### Aim of the exercise
With the pictures removed, reproduce exactly the lines from the one that contains "You are a computer-use" through the last line of the entries below.

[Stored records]
'''

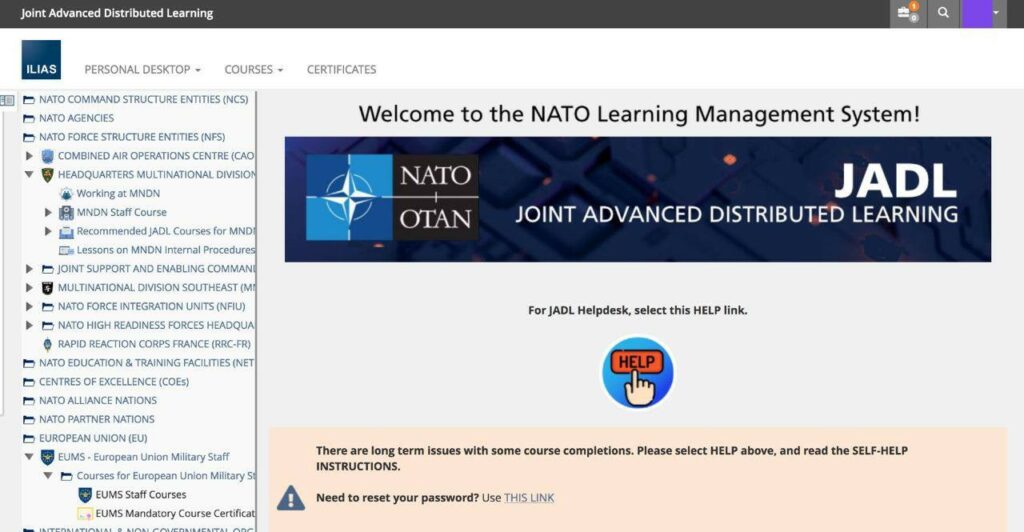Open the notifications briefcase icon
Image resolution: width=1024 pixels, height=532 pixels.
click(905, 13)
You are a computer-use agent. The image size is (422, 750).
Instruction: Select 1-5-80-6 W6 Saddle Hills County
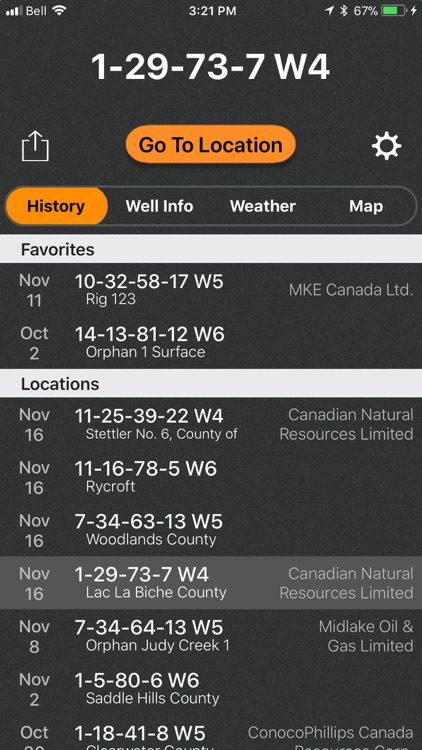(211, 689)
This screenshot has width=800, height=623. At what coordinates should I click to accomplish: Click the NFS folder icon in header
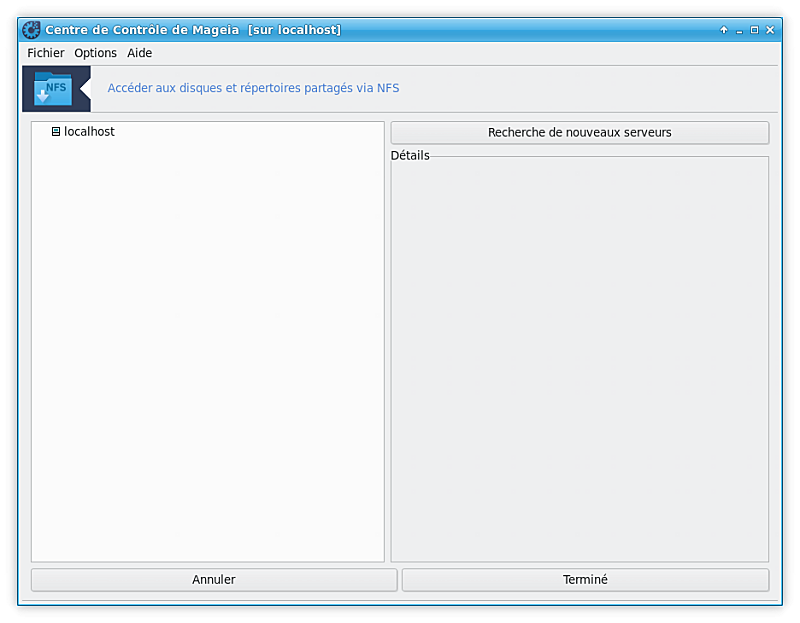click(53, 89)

'''

### Result
You are a computer-use agent. The image size is (422, 750).
Instruction: Select 1-5-80-6 W6 Saddle Hills County
(211, 689)
This screenshot has width=800, height=623. At what coordinates should I click to accomplish: Click the NFS folder icon in header
click(53, 89)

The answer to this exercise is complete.